A veteran bank robber much hassled by his wife's demand for cash tries to placate her: "Just wait till the bank closes, dear, you shall have all the cash you need."

Then, there is the much harassed lawyer who keeps calling home and finds the line busy. So, he summons his secretary, tells her to take down a telegram for his daughter. "Send it by express wire," he tells the secretary. "Get off the line this instant, Sue," his telegrams reads.
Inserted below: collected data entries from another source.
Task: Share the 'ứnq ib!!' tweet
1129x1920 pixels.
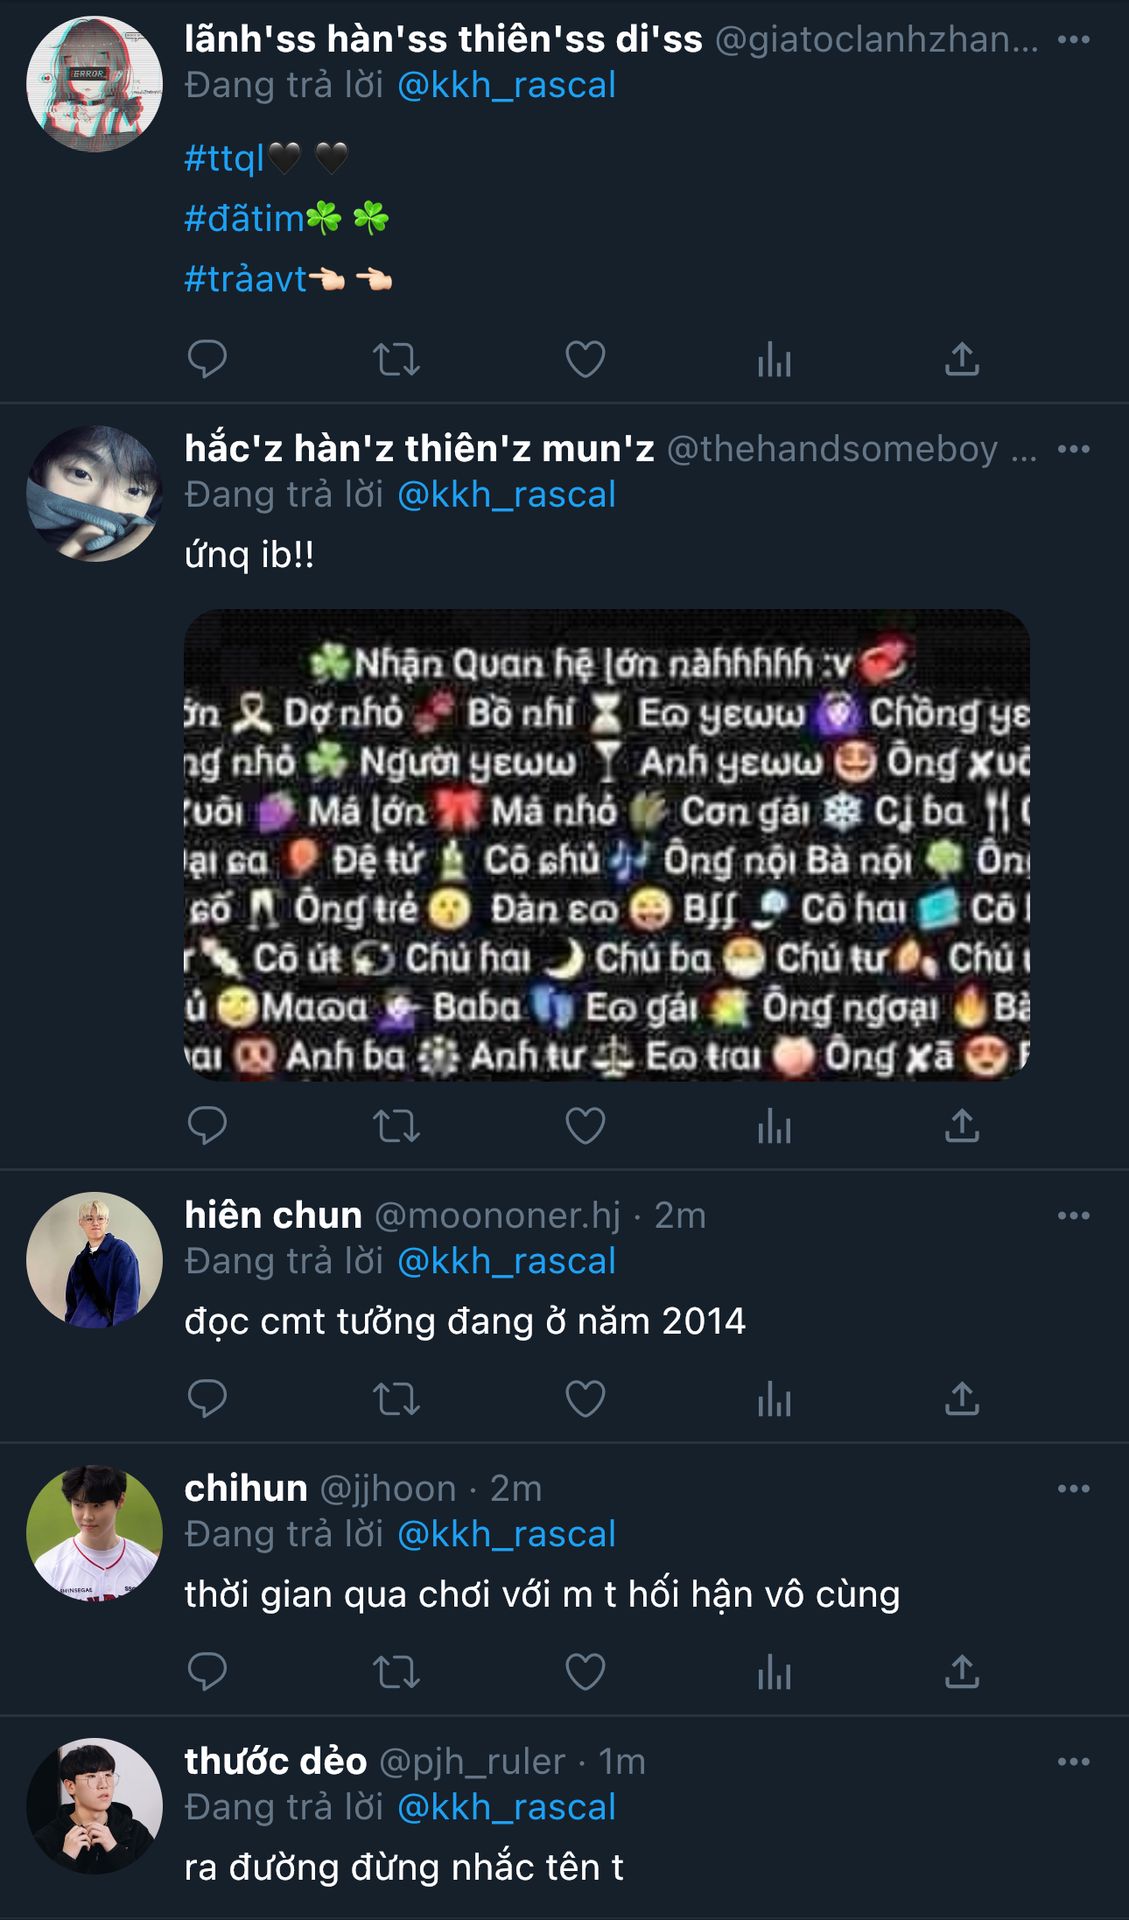Action: (x=962, y=1126)
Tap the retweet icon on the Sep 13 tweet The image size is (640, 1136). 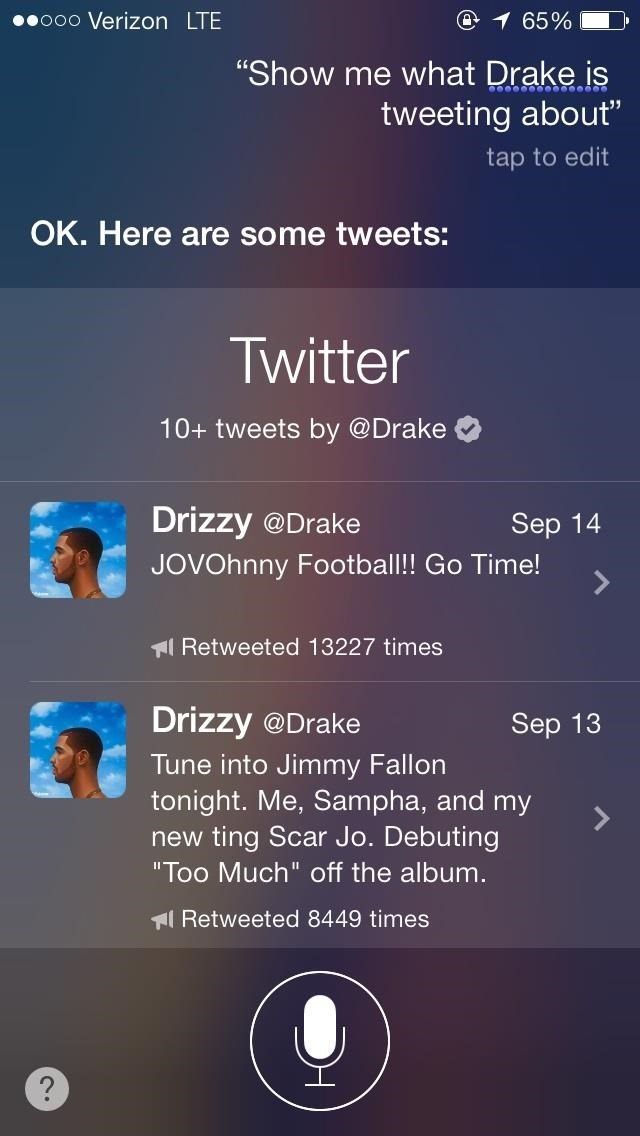(162, 919)
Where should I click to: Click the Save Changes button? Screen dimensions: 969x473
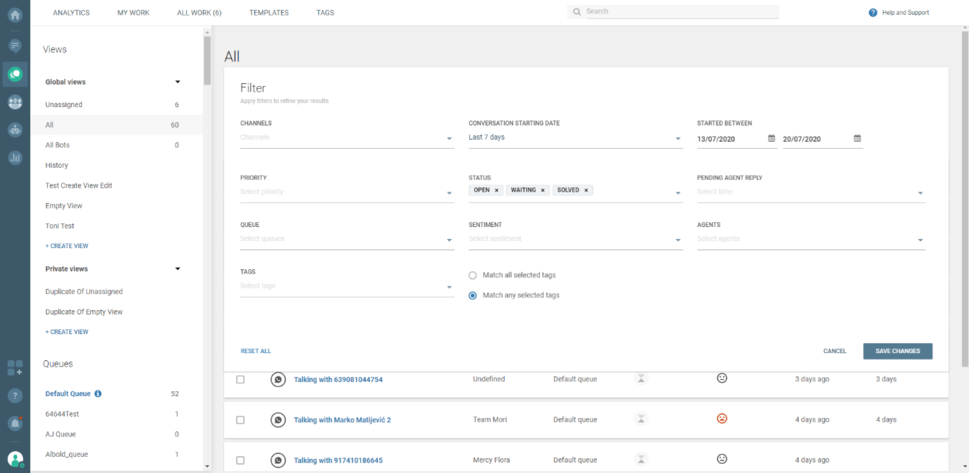[897, 351]
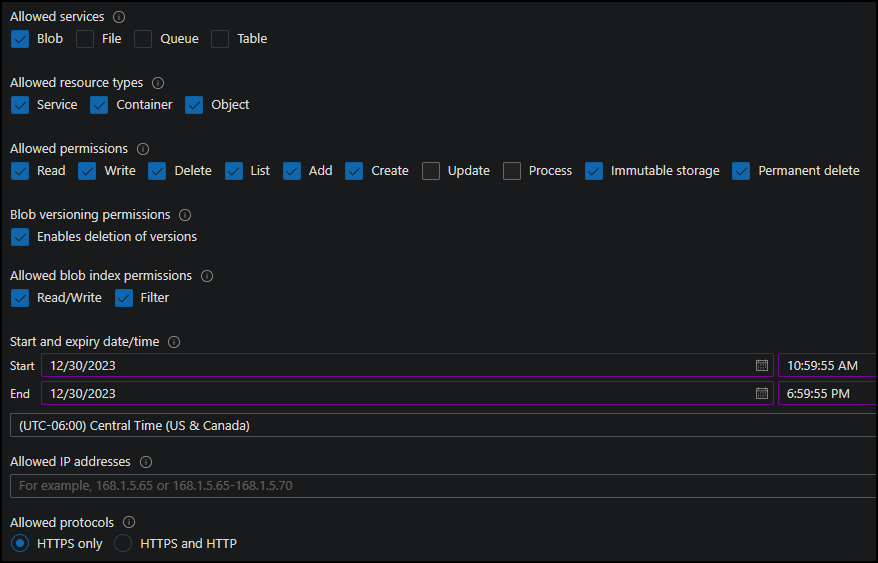Disable Enables deletion of versions checkbox

(20, 237)
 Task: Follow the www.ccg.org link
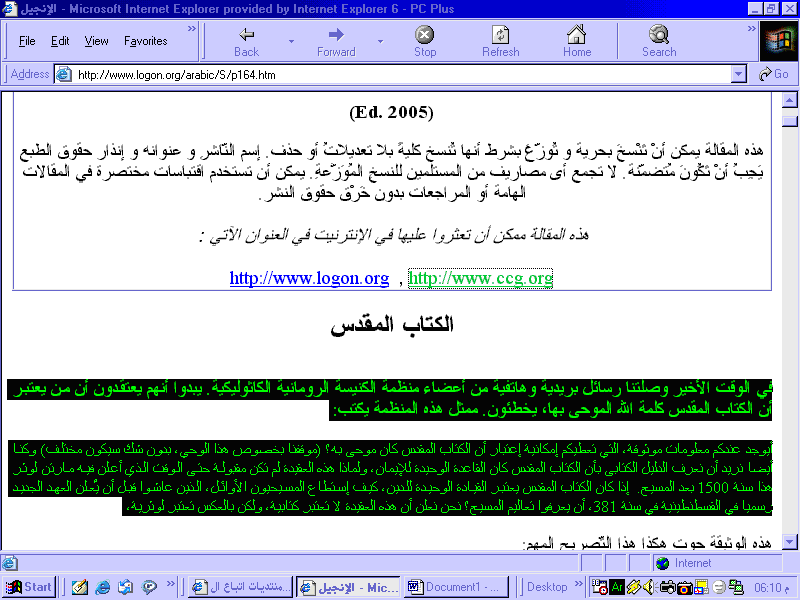[480, 278]
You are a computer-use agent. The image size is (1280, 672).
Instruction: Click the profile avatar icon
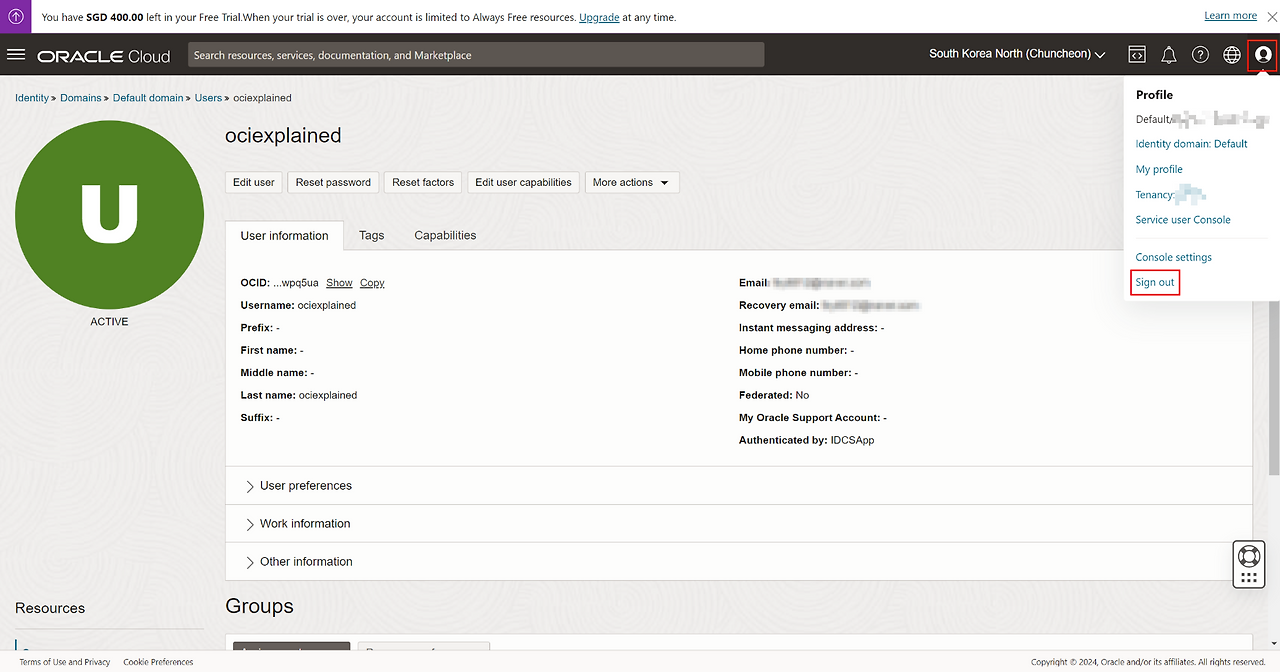(1263, 55)
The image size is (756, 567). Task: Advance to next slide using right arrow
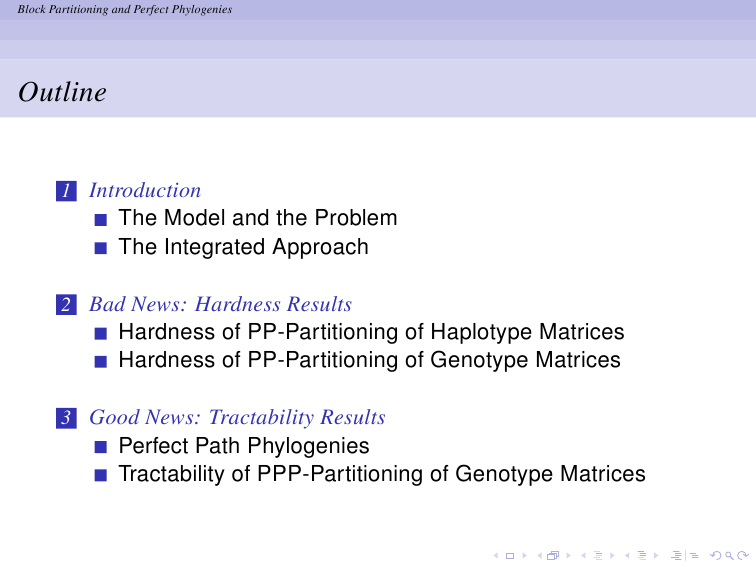[525, 556]
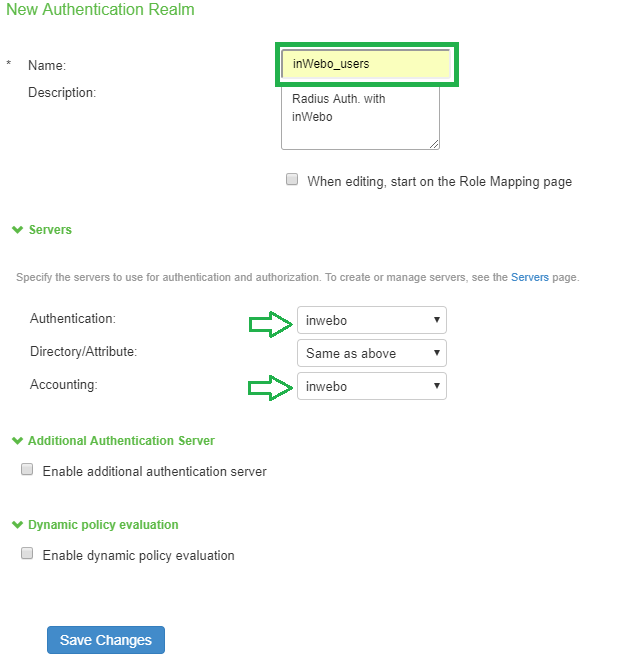The width and height of the screenshot is (625, 657).
Task: Click the Additional Authentication Server heading
Action: pyautogui.click(x=121, y=441)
With the advent of ATM, the first joke works no more. The second one was funny in the Jurassic era much before email, cellular phones, SMS. No such luck now, though.


Friday, January 02, 2009

Flick. Movie. Film. Cinema.

The two rhyming pejoratives in Chicks on Flicks, the Sony Pix review show title, took me back to the days when I could, and would, distinguish between movie, film and cinema. According to my then received ideas on the French theory, here is how it goes. The "filmic" facet of the art concerns its relationship with the world. The "cinematic" aspect deals with the aesthetics and the internal structure of a film. "Cinema" may turn out to be high art, for all you know. "Movie" delineates its role as an economic commodity or a marketable product. You watch a movie just like you eat pop corn and drink soda now sold in the multiplexes at as conscionably high prices as those of the movie tickets. If you dare me to spout some more of my borrowed wisdom, I would bore you with the definition of "auteur" again according to the French theory. The French word means "author". When it is applied to cinema, it means a film maker whose individual style and total control over all elements of production give a film his or her personal and unique stamp. Hitchcock was considered the quintessential auteur although he worked in the British and, later on, in the Hollywood Studio System. Ask Francois Truffaut, the originator of the auteur theory. John Ford and Howard Hawks too sailed in the same boat as the Master of Suspense. Woody Allen may also fit the bill. If you're still not bored to distraction, let me enlighten you on what a chick flick is. Simply put, it's a movie specifically designed to appeal to a primarily female audience, the exact opposite of a guy movie. Two recent chick flicks had either a made-in-India (Monsoon Wedding, 2001) or a British Indian Sikh expat (Bend It Like Beckham, 2002) bias. Was Chak De India a chick flick?